150 million years ago, the movement of the Earth’s plates uplifted and exposed more than 100 soil types in California’s Napa Valley. Now the region’s well-drained gravel and volcanic soils and warm, dry climate make it an unrivaled site for Cabernet Sauvignon.
Dense clay and gravel soils, cool air coming off the Gironde estuary, and more than a millennium of winemaking tradition make Bordeaux’s Right Bank a peerless site for Merlot. The grapes we nurture for Pangaea are the same ones that comprise some of the world’s most revered wines.

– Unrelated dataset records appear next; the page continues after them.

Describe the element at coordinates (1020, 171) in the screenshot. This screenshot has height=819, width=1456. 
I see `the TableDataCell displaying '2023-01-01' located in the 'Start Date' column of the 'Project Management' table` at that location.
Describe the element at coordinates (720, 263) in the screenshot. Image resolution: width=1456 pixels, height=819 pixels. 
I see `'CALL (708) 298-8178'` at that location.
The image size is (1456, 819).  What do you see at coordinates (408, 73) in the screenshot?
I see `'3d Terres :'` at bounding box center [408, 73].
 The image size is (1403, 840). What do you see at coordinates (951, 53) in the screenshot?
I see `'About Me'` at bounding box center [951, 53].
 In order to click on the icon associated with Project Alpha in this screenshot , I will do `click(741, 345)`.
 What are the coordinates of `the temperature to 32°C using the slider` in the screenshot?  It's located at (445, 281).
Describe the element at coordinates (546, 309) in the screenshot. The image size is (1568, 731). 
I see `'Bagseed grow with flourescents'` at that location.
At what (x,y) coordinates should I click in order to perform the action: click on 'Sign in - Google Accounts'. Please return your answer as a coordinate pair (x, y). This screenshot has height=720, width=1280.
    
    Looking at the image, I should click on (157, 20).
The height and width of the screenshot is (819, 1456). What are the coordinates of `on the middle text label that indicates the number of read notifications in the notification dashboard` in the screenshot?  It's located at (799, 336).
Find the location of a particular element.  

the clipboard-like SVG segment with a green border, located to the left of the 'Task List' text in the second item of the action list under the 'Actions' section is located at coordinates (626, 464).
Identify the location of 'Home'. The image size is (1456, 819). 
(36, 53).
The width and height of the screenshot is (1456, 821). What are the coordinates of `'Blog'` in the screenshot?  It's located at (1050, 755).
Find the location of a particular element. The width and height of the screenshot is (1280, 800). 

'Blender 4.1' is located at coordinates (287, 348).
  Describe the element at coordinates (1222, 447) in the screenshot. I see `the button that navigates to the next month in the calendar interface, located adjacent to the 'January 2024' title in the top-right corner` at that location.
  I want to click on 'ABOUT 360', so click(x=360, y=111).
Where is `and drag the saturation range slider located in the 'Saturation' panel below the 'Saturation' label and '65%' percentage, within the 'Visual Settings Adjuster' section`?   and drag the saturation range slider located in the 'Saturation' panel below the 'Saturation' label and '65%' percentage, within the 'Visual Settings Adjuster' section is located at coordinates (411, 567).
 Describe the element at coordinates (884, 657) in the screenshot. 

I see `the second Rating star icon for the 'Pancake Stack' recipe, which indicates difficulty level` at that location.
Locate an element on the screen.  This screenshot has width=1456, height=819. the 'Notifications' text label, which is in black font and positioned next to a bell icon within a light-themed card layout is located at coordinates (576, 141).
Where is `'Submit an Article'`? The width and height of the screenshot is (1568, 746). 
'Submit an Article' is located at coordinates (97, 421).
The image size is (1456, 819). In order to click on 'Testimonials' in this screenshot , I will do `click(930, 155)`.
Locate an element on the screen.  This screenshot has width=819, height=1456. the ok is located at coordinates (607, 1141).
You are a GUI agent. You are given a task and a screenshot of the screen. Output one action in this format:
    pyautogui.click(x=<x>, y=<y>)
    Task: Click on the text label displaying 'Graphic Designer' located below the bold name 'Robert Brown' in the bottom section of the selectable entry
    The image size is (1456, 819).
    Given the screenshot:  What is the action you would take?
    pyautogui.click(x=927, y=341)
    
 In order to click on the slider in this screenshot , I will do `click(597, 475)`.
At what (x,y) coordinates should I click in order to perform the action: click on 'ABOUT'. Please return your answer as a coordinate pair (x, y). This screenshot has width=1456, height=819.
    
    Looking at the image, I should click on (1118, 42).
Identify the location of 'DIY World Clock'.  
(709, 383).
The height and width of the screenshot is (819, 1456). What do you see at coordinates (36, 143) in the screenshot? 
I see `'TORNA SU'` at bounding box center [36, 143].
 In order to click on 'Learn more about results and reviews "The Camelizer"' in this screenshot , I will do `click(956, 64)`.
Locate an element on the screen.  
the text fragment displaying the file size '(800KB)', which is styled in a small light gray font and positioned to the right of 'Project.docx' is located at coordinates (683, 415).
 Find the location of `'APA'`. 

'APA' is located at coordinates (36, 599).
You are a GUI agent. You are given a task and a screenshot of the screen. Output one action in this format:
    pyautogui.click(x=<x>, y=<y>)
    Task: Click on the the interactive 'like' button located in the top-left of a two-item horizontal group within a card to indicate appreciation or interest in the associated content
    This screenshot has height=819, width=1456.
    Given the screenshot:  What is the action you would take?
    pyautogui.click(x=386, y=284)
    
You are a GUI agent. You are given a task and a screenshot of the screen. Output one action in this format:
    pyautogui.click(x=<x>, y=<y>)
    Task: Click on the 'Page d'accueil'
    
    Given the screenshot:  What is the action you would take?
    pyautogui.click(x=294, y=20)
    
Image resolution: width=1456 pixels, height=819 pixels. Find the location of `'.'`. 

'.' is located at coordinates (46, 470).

In 1853, French agronomist Michel Pouget introduced Malbec—a grape of southwestern France traditionally blended into Bordeaux or used in rustic local wines—to Argentina. Now, the Malbec that thrives in the thin air and bright sunshine of Argentina’s Valle de Uco is known as the finest in the world.
Our Cabernet Franc grows at 125 meters of elevation on the north slope of Helderberg mountain, which rose up as part of the Cape Fold Belt nearly 300 million years ago. Sitting just kilometers from False Bay, the grapes enjoy a long and perfect growing season where the warm Mediterranean climate meets the influence of the Atlantic, which is cooled by the Benguela current coming from the South Pole.
Petit Verdot was unknown to Spanish soils until 1991, when viticultural pioneer Carlos Falcó (the Marqués de Griñón) planted it at his family’s property near Tolédo. The grape reaches an unrivaled expression growing in the dry, sun-baked summers and thick clay and limestone soils of the Castilla-La Mancha region.